Greetings,
I have been using RAST for bacterial genome annotation for about 1 year. In this time I've only worked with a few genomes, but now I am working with a huge list of bacterial genomes (precisely 108 genomes). What I want to know is: is there any way that I can submit all these 108 genomes (Genbank files) to the RAST server at the same time? Submitting one by one would be really time consuming and I would do that only if there is really no other option. The subsequent program (PanWeb) will be used for pan-genome analysis and it requires EMBL files standardized by RAST as input files. Do you have any suggestion on how I can manage to process these files? Maybe using another annotation server? Maybe another strategy?
Many thanks!
Alec
Thanks for your reply! I've been reading about the command line option of RAST and it will for sure facilitate the process shall I use it. If I were to switch to prokka, do you recommend any software for pan-genome analysis? I'd need to test it, but I'm not completely sure that PanWeb would accept the output file of prokka, although it does accept gbk.

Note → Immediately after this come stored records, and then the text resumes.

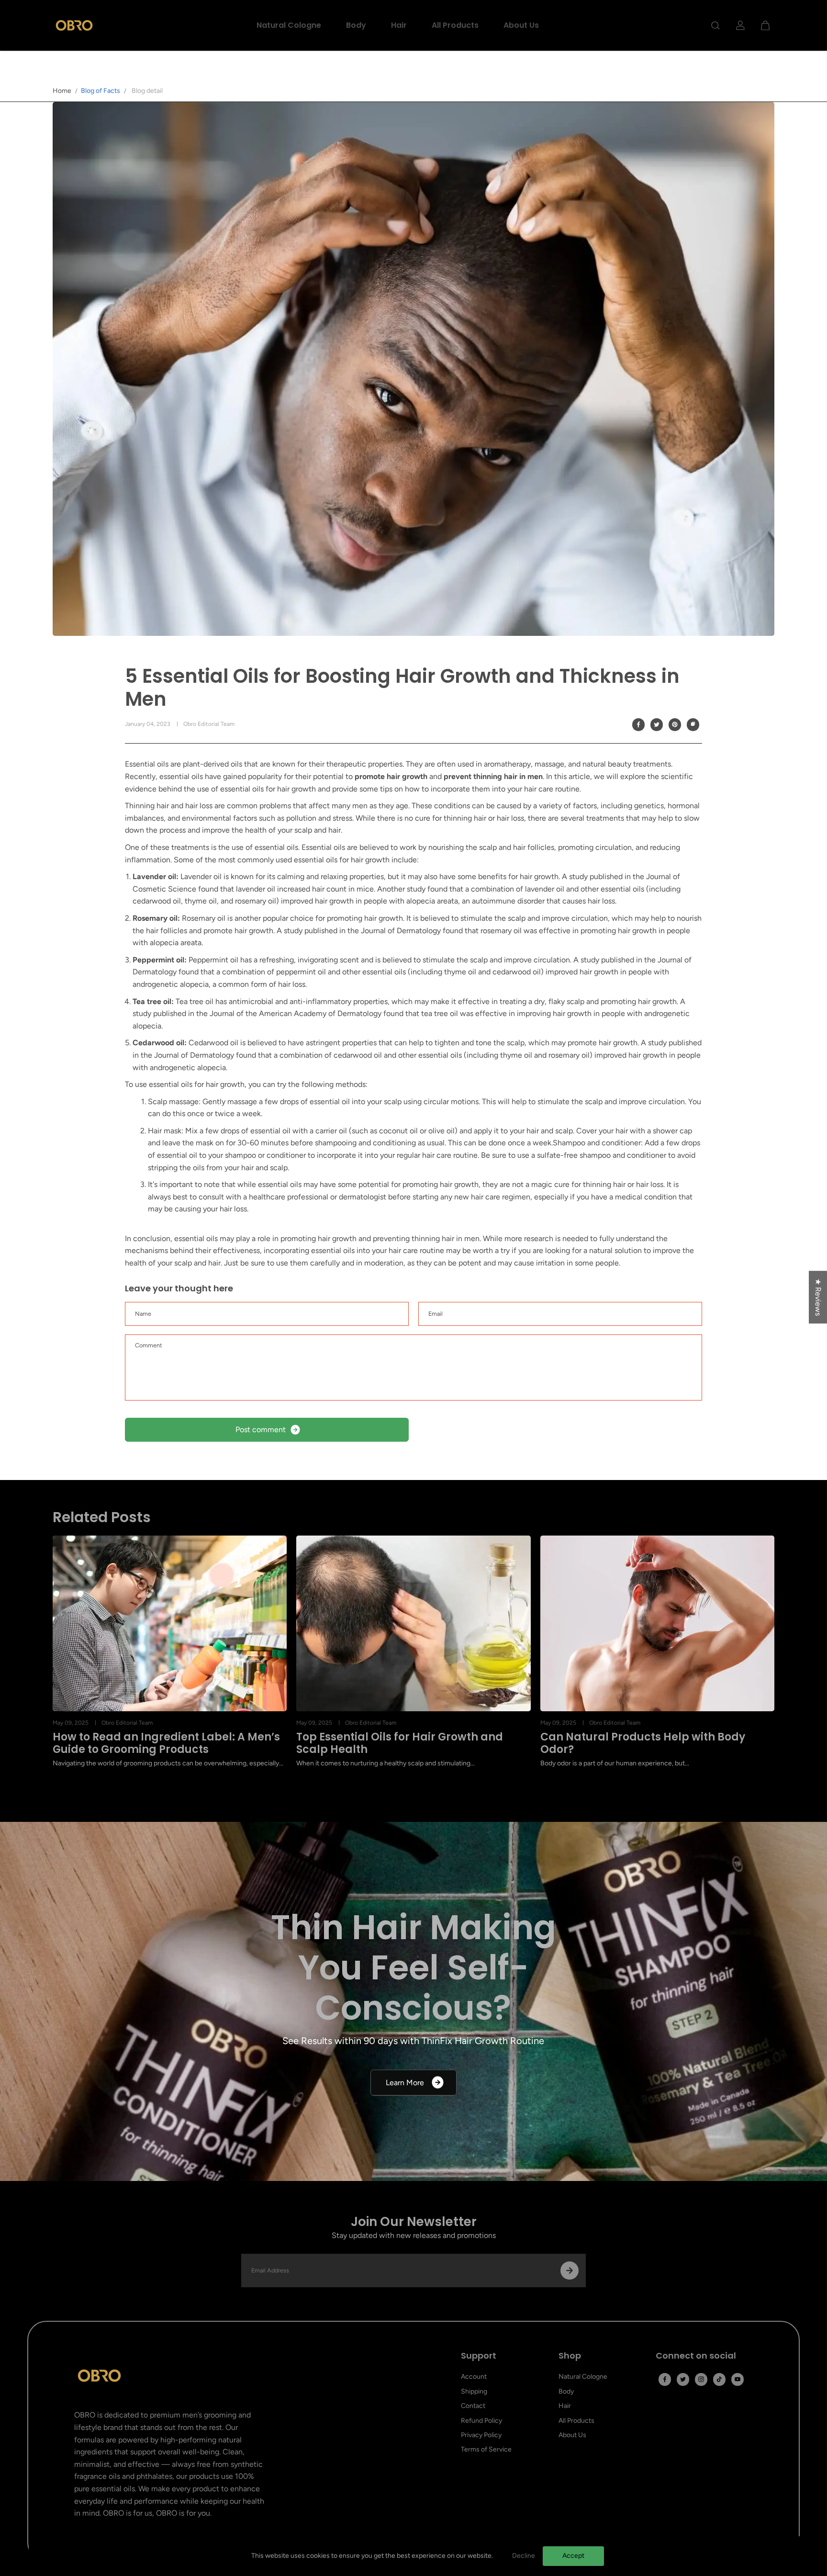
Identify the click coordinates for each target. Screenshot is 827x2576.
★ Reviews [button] (818, 1297)
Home (62, 91)
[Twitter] (657, 724)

The program Roary is designed to take the output of prokka for several genomes and produce core genome/accessory genome analyses. I can’t remember off the top of my head whether it gives you back the pangenome specifically, but that information would be extractable if not regardless (there are other tools that escape me at the moment that should do it too).
PGAP is best for pangenome analysis, and RASTtk surely can proceed with several genomes. PROKKA is also best like RASTtk for annotation.All the best.
I’ve not used PGAP, but it is older and less highly cited than
roary
. I’d want to see some specific performance indicators to suggest PGAP is “best”.